─── EXCERPTED DATA ───

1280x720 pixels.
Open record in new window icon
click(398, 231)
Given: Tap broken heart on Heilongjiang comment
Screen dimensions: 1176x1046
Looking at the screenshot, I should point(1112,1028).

───

## EXERCISE DIRECTIONS
Retype every entry exactly.

## EXERCISE OUTPUT
1280x720 pixels.
Open record in new window icon
click(398, 231)
Given: Tap broken heart on Heilongjiang comment
Screen dimensions: 1176x1046
Looking at the screenshot, I should point(1112,1028).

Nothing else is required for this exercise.